Wilhelm und Else Heraeus-Stiftung
Andreas Böttcher,
Physikalische Gesellschaft zu Berlin e. V., Regionalverband Berlin/Brandenburg der Deutschen Physikalischen Gesellschaft e. V. (PGzB)  


Moderation: Prof. Dr. Helmut Winter, Humboldt-Universität zu Berlin

Berliner Physikalisches Kolloquium
im Magnus-Haus, Am Kupfergraben 7, 10117 Berlin
Eine gemeinsame Veranstaltung der Physikalischen Gesellschaft zu Berlin e.V. (PGzB),
der Freien Universität Berlin (FUB), der Humboldt-Universität zu Berlin (HUB),
der Technischen Universität Berlin (TUB) und der Universität Potsdam (UP),
gefördert durch die Wilhelm und Else Heraeus-Stiftung.
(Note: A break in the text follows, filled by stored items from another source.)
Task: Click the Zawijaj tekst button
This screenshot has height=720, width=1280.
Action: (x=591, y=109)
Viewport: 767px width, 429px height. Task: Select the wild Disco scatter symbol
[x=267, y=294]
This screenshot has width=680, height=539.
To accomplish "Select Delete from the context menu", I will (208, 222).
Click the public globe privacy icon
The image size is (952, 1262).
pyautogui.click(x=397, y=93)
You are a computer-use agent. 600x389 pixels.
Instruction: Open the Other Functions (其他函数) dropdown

Antihydrogen, the antimatter counterpart of hydrogen, is the simplest antimatter. At the same time, antihydrogen is stable in vacuum, which guarantees a long observation time for high precision spectroscopy. A comparison of the spectroscopic properties with those of hydrogen constitutes a stringent test of the CPT symmetry, the most fundamental law of physics.
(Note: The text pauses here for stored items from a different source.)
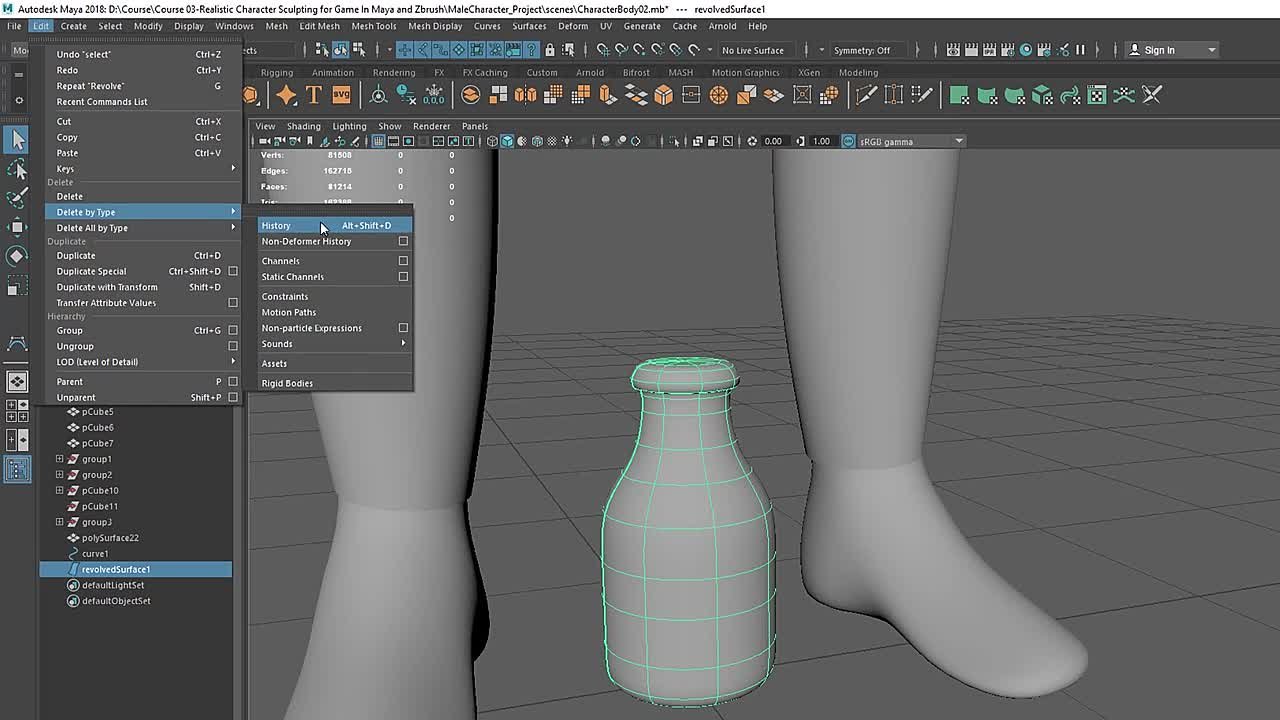Click the No Live Surface field
This screenshot has width=1280, height=720.
click(x=752, y=50)
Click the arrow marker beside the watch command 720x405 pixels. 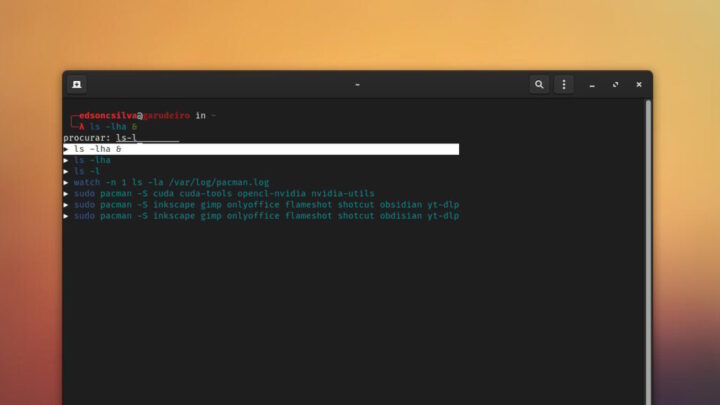[66, 182]
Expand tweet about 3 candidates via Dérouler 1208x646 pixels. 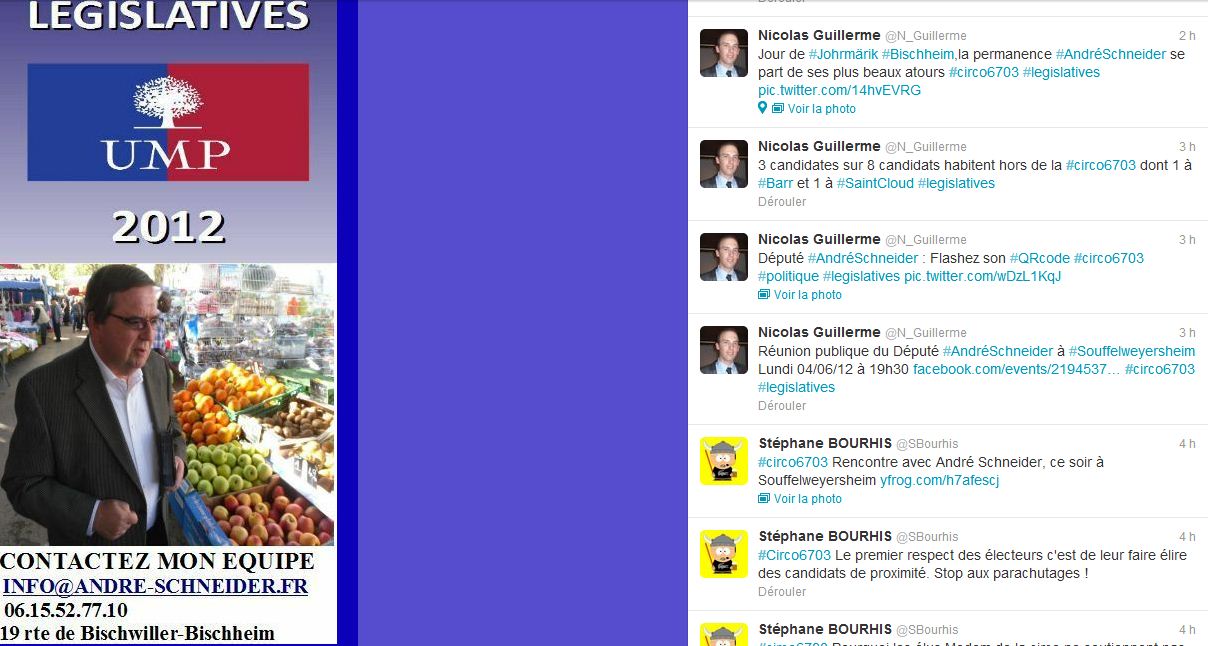tap(782, 202)
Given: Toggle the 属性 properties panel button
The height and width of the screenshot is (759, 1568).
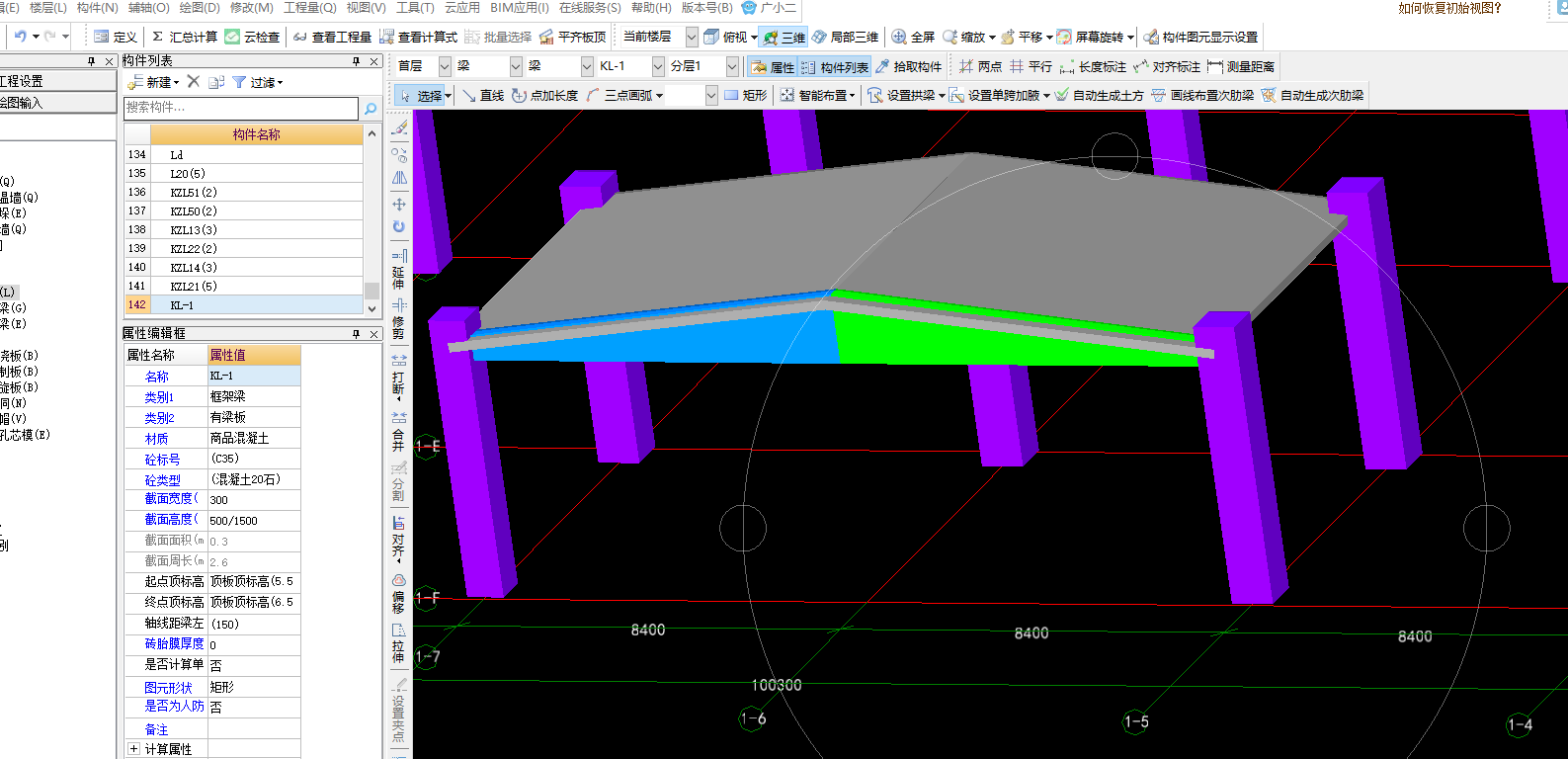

Recently, experimentalists working on cold antihydrogen have achieved substantial progress. One approach is the trapping of antihydrogen atoms in a magnetic bottle consisting of an octupole magnet and a pair of mirror coils. Considering the bottle depth, the trapped antihydrogen atoms exhibit a temperature of less than 0.7 K. The other technique is the successful synthesis of antihydrogen atoms in a so-called cusp trap, where an anti-Helmholtz coil configuration is employed. In this case, the magnetic field has axial symmetry and thus allows one to extract antihydrogen atoms in a field-free region as an intensified and at the same time spin-polarized beam, which is the ultimate condition to realize high-resolution spectroscopy. With these achievements, the field of cold antimatter research is now ready to start real physics experiment such as high precision laser spectroscopy of the 1S-2S transition and microwave spectroscopy of the ground state hyperfine transitions.